All Quiet: An American in Taiwan’s Perspective on 228

By Joyce Chen, edited by Leona Chen

Editor’s Note: American-born Taiwanese Joyce Chen is a first-year international student at National Taiwan University. On the 71st anniversary of 228, Taiwan is, she observes, harboring a strange ambivalence.

This is not to ignore the indigenous protests for transitional justice or the demonstrations that did occur this year. In Taoyuan, a group of young pro-independence activists covered the tomb of Chiang Kai-Shek in red paint to symbolize the estimated 24,000 Taiwanese that died at his hands. But the legacy of an authoritarian regime is that such demonstrations are considered irrational acts of vandalism, affronts to patriotism and nationalism. Or a society conditioned to want to forget, to insist on forgetting, for the sake of social harmony.

As students of the Western world, we learn about the Holocaust of Hitler’s Nazi Germany. We read The Diary of Anne Frank to resist the politicized abstraction of human violence. Our teachers remind us that we must learn it, we must remember it, so that it never happens again. The memory of the Shoah, carried within Auschwitz survivors and legitimized in history textbooks, is crucial to those descended from it, and for those who watched and did nothing.

Taiwan, it seems, does not or cannot yet feel this way about its own holocaust, the persecution and slaughter of its own people.

During my senior year of high school, I gave a lunchtime presentation on the 228 Incident for the Taiwanese Student Organization. My ambition for the next fifteen minutes was to teach my second-generation peers the circumstances of our parents’ adolescence and grandparents’ adult lives: those of martial law, of an authoritarian government. Not everybody had parents as vocal as mine, who insisted that I learn about the nuances of Taiwanese culture and history. I found myself stuck, because I wanted to share everything, but at the same time, I didn’t know how to say it. When my fifteen minutes were up, the bell rang, and everyone moved onto their next class.

The pain of 228 wasn’t something I could share. I couldn’t force others into being as motivated as I was to learn the truth.

Growing up in a strong Taiwanese community in the Bay Area, the 228 Incident always felt like a huge deal. I had access to books and articles, and could grasp the complex nature of the event. Every year, my mother took me to the 228 Memorial Concert, where we mourned in the hundreds, all of us reflecting on an era miles and years away. We all cared so vehemently, so passionately, about our homeland. We shared recipes for Taiwanese food. We attended church sermons in Taiwanese. We sang karaoke in Taiwanese. We taught or attended Taiwanese schools. We led Taiwanese cultural festivals and student groups. And every year, at the end of February, we came together in remembrance. It was just something we did, as Taiwanese Americans — to celebrate the good and grieve the painful. To champion for our home country in our host country.

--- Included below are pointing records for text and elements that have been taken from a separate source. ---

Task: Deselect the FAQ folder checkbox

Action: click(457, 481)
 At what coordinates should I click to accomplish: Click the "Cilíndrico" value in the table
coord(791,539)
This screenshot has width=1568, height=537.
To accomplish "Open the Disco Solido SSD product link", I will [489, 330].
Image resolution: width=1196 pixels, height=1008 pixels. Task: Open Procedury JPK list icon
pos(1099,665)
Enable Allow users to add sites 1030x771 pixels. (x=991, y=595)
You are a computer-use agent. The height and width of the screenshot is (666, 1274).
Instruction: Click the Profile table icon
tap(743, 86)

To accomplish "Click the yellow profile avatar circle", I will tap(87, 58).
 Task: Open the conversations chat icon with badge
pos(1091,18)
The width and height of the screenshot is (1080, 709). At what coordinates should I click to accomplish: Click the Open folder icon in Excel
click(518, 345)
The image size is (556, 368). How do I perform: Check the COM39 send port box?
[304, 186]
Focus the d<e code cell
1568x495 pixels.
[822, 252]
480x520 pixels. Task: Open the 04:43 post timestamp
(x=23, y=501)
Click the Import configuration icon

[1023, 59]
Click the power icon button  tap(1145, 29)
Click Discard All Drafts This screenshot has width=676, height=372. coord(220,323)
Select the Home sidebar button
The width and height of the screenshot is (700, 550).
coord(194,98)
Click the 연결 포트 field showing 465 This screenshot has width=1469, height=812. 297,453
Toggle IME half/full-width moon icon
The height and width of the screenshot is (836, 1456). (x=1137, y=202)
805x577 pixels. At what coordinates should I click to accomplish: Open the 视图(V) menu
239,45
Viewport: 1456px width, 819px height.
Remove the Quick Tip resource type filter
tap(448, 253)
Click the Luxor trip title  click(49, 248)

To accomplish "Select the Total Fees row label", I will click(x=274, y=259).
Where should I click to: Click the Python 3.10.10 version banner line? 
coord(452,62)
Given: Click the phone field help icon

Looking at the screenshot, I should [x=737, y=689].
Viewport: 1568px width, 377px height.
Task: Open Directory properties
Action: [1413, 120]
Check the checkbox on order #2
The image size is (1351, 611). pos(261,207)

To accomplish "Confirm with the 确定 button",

As an American-born Taiwanese, I expected an even greater level of engagement in Taiwan. I anticipated a great, collective mourning, an outpouring of stories and reflections on how far the country has come since the White Terror.

I asked some of my classmates how they felt about 228, hoping to gain some perspective from the younger generation of Taiwanese citizens after having heard my elders’ stories for so long.

I was surprised to hear their responses.

“To me, the 228 incident is just another event that we learn and get tested on. I was born into the era of freedom and equality, so it is difficult for me to understand how they felt during the authoritarian era.”

“It was so long ago, that it doesn’t feel like it affects me now.”

Some had internalized the rhetoric pro-Independence activists warn against:

“The government has taken advantage of the incident, using it as a political tool. So-called victims are using it as an excuse to take money from the government.”

February 28, 1947 seems so long ago when you’re only eighteen. But the shadow of the martial law remains, and I see it in my grandparents and in my parents. For my peers, whose families never left Taiwan, martial law defined their lives and informed their memories. They weren’t allowed to talk about it. The government distorted the facts. And now that cracks are forming in the propaganda, they no longer know how to talk about it. It’s one thing to learn about a politically fractured country. It’s another to live in it, to have a shattered sense of history and identity.

This month, the Taipei Department of Education and the Taipei 228 Memorial Museum teamed up to release a new curriculum for the 228 Incident. Students are able to follow the lives of specific victims, pushing through politicized language to learn about the actual people affected. The hope is that they will continue to take this information as a way to think about their own contributions to society, and what they would do to better Taiwan’s future.

Both the Kuomintang (KMT) and Democratic Progressive Party (DPP) have contradictory intentions to “let history speak for itself.” But what will it say, after having been silenced for so long?

 

Guest writer Joyce Chen is from the Bay Area, California. She was a graduate of American High School and Fremont Taiwan School, and is currently a first-year international student at National Taiwan University, studying Foreign Languages & Literature.